The demonetisation of high currency notes of Rs 500 and 1000 on November 8, last has sent the rumour mills working overtime. But even voices from the Government corridors have been conflicting. Prime Minister Modi is heard to have said that Rs 500 and 1000 currency notes would appear in a new avatar. Now the Finance Minister Arun Jaitley has ruled out the possibility of reintroduction of Rs 1,000 note in the immediate future. The new Rs 2000 currency released in the ATMs on Tuesday created major problems for people having less than that amount in their bank accounts. Many wanting to withdraw Rs 500 or 1000 were seen walking away dejected since the 100 Rupee notes too were not being dispensed. Meanwhile Government has lifted the withdrawal limits for farmers and families that have a wedding at hand and said they could withdraw up to Rs 2.50 lakh from their bank accounts after providing their PAN details and a self declaration. This is a great relief for people in North and Central India
The concession given to farmers who have taken crop loan or have kisan credit card can to withdraw Rs 25,000 per week is a also a welcome move taken after farmers presented their cases before the Finance Ministry officials. Also those who have got payments through RTGS or cheque deposit in KYC compliant bank account can withdraw an additional Rs 25,000 a week. This takes the total cash withdrawal limit for farmers from KYC compliant bank accounts to Rs 50,000 per week. Such concessions are fine for those who have bank accounts. But that is not the case in India.

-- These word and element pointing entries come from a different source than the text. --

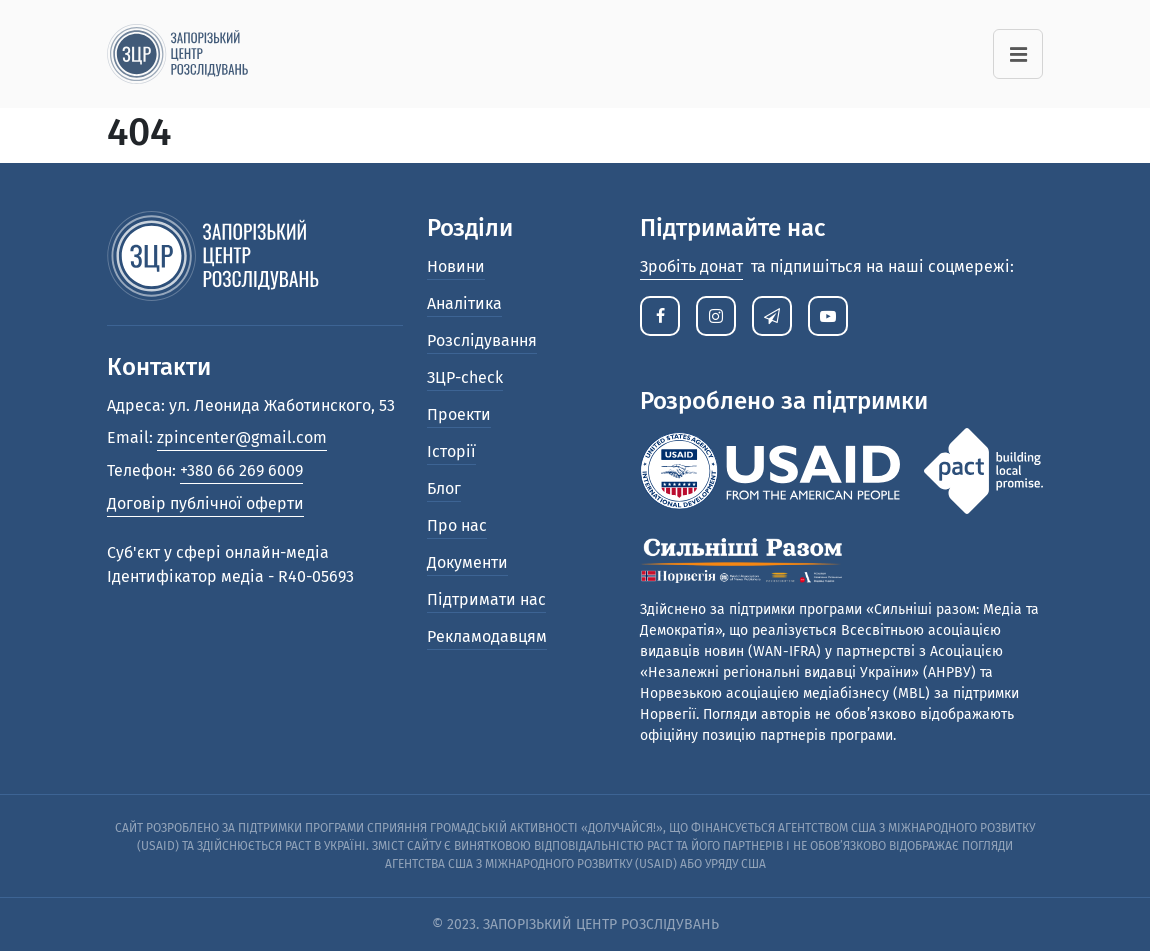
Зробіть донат (691, 266)
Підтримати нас (486, 599)
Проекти (459, 414)
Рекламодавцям (487, 636)
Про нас (457, 525)
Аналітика (464, 303)
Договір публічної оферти (205, 503)
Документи (467, 562)
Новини (456, 266)
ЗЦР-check (465, 377)
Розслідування (482, 340)
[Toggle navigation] (1018, 54)
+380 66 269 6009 (241, 470)
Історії (451, 451)
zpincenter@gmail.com (242, 437)
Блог (444, 488)
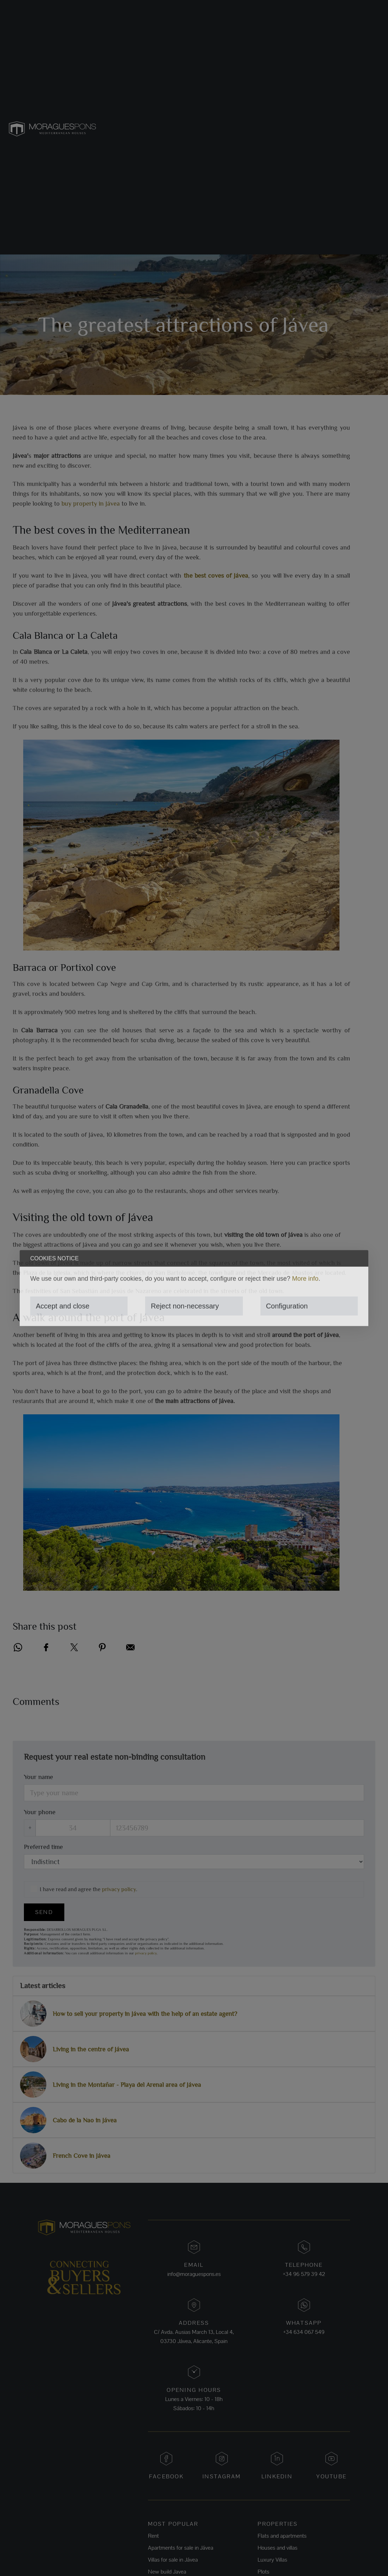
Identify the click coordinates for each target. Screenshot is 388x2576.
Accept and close (62, 1306)
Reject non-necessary (185, 1306)
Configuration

There are many who support the demonetisation scheme and the cashless transactions propounded by the Government but such people are not aware that many millions of Indians do not yet have bank accounts. In Meghalaya, for instance, until a few years ago people hid their money in trunks and almirahs because they could not trust the banks. When the Modi Government announced the Jan Dhan Yojna in 2014 people tried to open accounts but many were turned away as they had no documents for KYC compliance which is compulsory. It will take a while to bring people under the ambit of banking. Until then the Government must try and understand the plight of those who do not have plastic cards to pay for goods and services. The assault on black money is welcome; the manner in which it is executed had left a bad taste in the mouth for thousands.